There’s a joke by Emo Philips that goes “I asked God for a bike, but I know God doesn’t work that way. So I stole a bike and asked for forgiveness.”
This cracked me up when I first heard it. Perhaps because in humour, for all its subversions and inversions, there is almost always a baseline of truth.
In this case it succinctly illustrates the notion that you might well feel you can act with impunity when safe in the knowledge that someone, or something, will excuse or absolve you of any wrongdoing. Or better yet, if someone will take the fall for you.
Certainly Christianity predicates itself on the idea that one person was humanity’s scapegoat, onto which we loaded our sins, before destroying him, simultaneously absolving us collectively of our culpability while trapping us individually into a sort of Stockholm syndrome of worship for the person who “saved” us.
This idea is also the mainstay of colonialism – often underpinned by religion.
Colonisers, for example, have notably always had political and legal dominion over an alien society, over the relations of economics and political dependence, over the education system and the arts, and have always exploited the racial and cultural inequalities of the colony because – as we all know – you need to divide before you can fully conquer.
Occupying the dual roles of great messiah and chief coloniser is Joseph Muscat – and you’re either with him and his empire, or against them. Forget the mantra by an unknown Ramona Attard before the election – then compensated by a role at the communications desk of the Office of the Prime Minister – that “you can not agree with the Labour Party, but you can work with it”.
Like colonisers before them, the present administration is robbing the Maltese blind, selling off the land to foreigners, sharing the spoils among themselves. Like colonisers before them they’ve bought the people with false promises and lies and, thus mollified, the Maltese quietly acquiesce.
To adapt Napoleon’s phrase to the purpose: The religion of Muscat is excellent stuff for keeping common people quiet. Muscatism is what keeps the poor from murdering the rich.
So it is that Muscat’s minions, now sufficiently duped, tie themselves into knots to ‘keep the faith’, readily forming opinions on things like the Egrant inquiry without actually reading it. They accuse government critics of being apostates and bay for their blood while the cult leader himself (and his wife) steadfastly avoids interviews except for those with paid-off journalists, while organising an inquisition of his own to hunt down ‘heretics’.
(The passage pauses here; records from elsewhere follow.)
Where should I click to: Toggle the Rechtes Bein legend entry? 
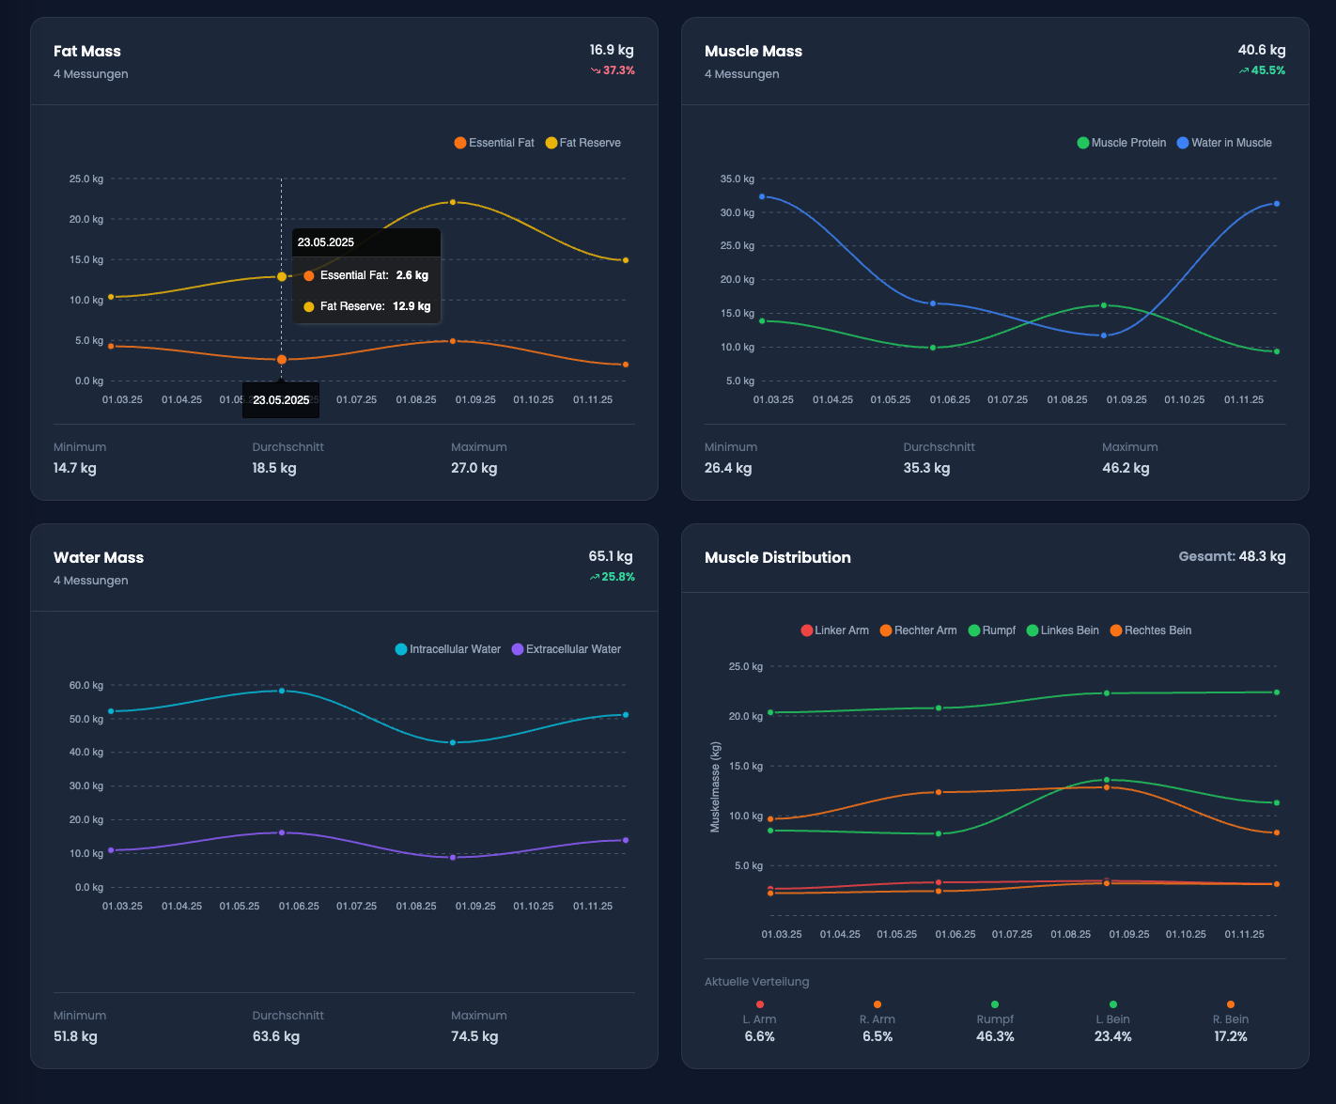1118,630
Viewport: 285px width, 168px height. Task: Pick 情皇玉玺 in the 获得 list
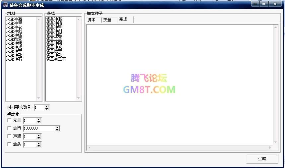click(54, 39)
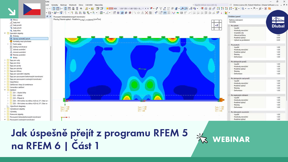The width and height of the screenshot is (288, 162).
Task: Enable the ZS2 - Užitné load case checkbox
Action: [11, 95]
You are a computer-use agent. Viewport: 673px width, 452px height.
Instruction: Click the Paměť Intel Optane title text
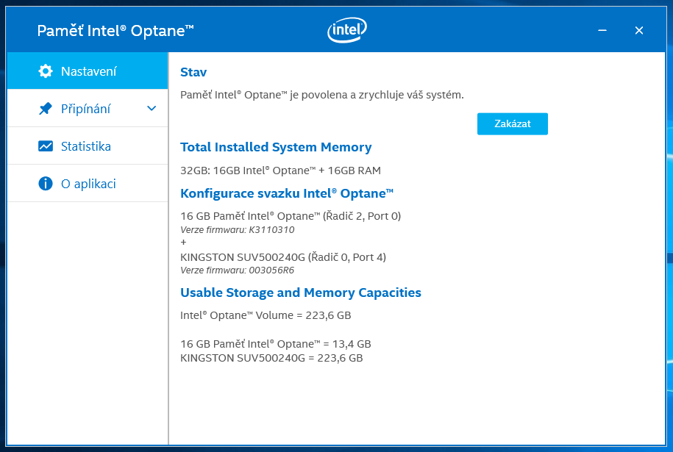coord(115,30)
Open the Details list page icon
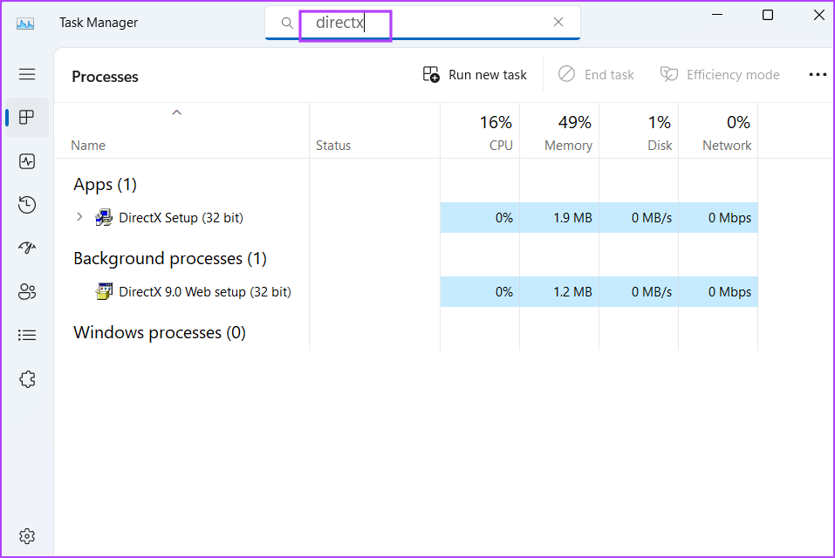 tap(27, 335)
They won’t be troubled by minor details like facts, and when you confront them with any you can almost hear their minds strain under their own cognitive dissonance as they struggle to reconcile the indisputable with the undesirable, resorting instead to bullying, discrediting and dehumanising their critics, as they did to Daphne Caruana Galizia until she was assassinated.
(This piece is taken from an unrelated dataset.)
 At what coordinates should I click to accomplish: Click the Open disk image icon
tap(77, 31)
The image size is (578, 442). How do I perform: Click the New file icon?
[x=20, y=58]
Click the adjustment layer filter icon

Perhaps most symbolic of this cultural poverty is the tacit acceptance of all this by the artistic community. Artist Anish Kapoor, on a walk of compassion for refugees in London in 2015, said “it is important that artists are not outside the equation, we don’t stand on the sidelines. Artists are part of the story of a response, we cannot stand aside and let others make the response”.
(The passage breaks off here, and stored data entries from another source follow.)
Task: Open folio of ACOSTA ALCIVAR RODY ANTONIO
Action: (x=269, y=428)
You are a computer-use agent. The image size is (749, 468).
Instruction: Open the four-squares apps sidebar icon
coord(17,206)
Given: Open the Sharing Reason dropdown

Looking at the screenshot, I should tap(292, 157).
What response have we had from Malta’s singers, dancers, actors, comedians, playwrights, film-makers to anything really? If artists are typically the conscience and soul of a community, then what does this say about Malta’s soul? A petition was signed by Maltese artists to support an international call for the dismissal of V18 chairman Jason Micallef – a number of those who signed it, did so anonymously.
Where are the protest songs? The Brechtian-style theatre pieces? The documentaries? Where are the Ira Loscos, the Red Electricks, the Emma Muscats, the Joseph Callejas of this island with their creative voices on the matter?
Where the comedians? Why is the enfant terrible of theatre Adrian Buckle not commissioning or producing relevant plays about it? Is censorship only a concern when it affects their own production? Is a restriction on press freedom not censorship?
As Victor Hugo famously put it: ‘There is in every village a “torch” (the teacher) and an “extinguisher” (the priest).’ The “torch” in this case being any critic or dissident, and the “extinguisher” being the great Church of Joseph – the Maltese government.
Aside from a few pithy (and entirely accurate) remarks from commentators on social media like Mario Vella, a show from Comedy Knights, and the sharp work of people like Sebastian Tanti Burlo and Steve Bonello, there has been worryingly little protest art.
Until the Maltese have developed independent thought, assumed individual and political responsibility, and developed a cultural scene of artists with backbone that give the Maltese identity an authentic voice instead of pandering sycophancy, the abysmal truth is that Malta will always be a colony – of its own making.